All of these facets are dramatically emphasized when it regards the formerly incarcerated community because this population has been so far removed from civil society that they return to a quasi-alien culture that is much different than the one they left. This unfortunate cultural dissonance is on full display for those who have served prolonged sentences. For these individuals, motivation may be high, but they lack the support necessary to successfully adopt free-world mores. In particular, these individuals have spent so much time away that family members may have passed away and relationships may have withered to the point of estrangement. They may feel isolated in a world that they don’t understand with minimal support to turn to, leading to feelings of deprivation, ostracization, and undesirability.
As a justice-impacted individual and social service provider, my first line of action when providing service to these individuals is to address housing, food, and financial insecurities. Only after these are resolved could fostering the development of higher needs be appropriate. Initially, the focus is on providing resources that encompass housing, monetary support (food stamps and other government aid), and employment/placement services, particularly services where there are minimal wait times and bureaucratic hurdles.
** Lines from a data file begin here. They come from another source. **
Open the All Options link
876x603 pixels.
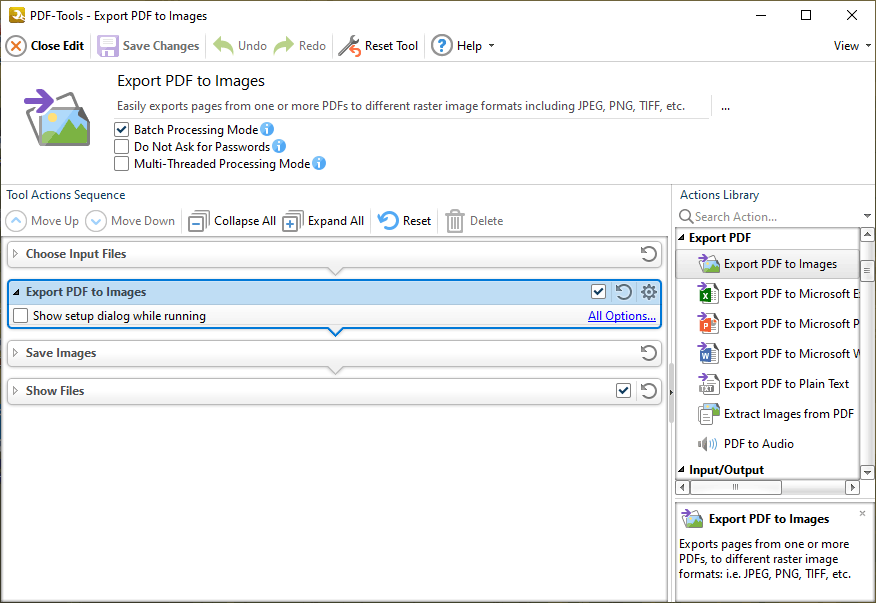[621, 315]
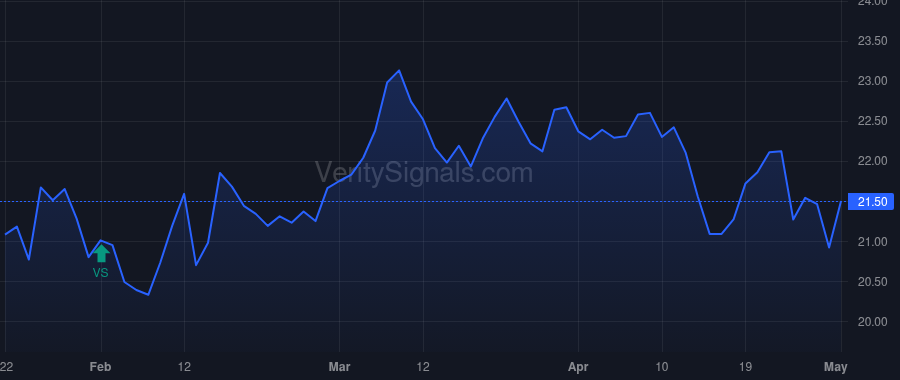Click the 23.50 price axis label
Image resolution: width=900 pixels, height=380 pixels.
tap(871, 41)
The key is to provide individuals essential resources as soon as possible and to, ideally, teach them to ration and budget immediately for sustainability purposes.
As a consultant in the criminal justice sector, I often purport, advocate, and personally showcase the power of change and redemption. However, these favorable traits and inspiring outcomes are obscured when basic human needs are unmet, lacking, or non-existent. When foundational needs aren’t met, those beloved accounts of perseverance and the comeback stories we long to hear are not feasible results.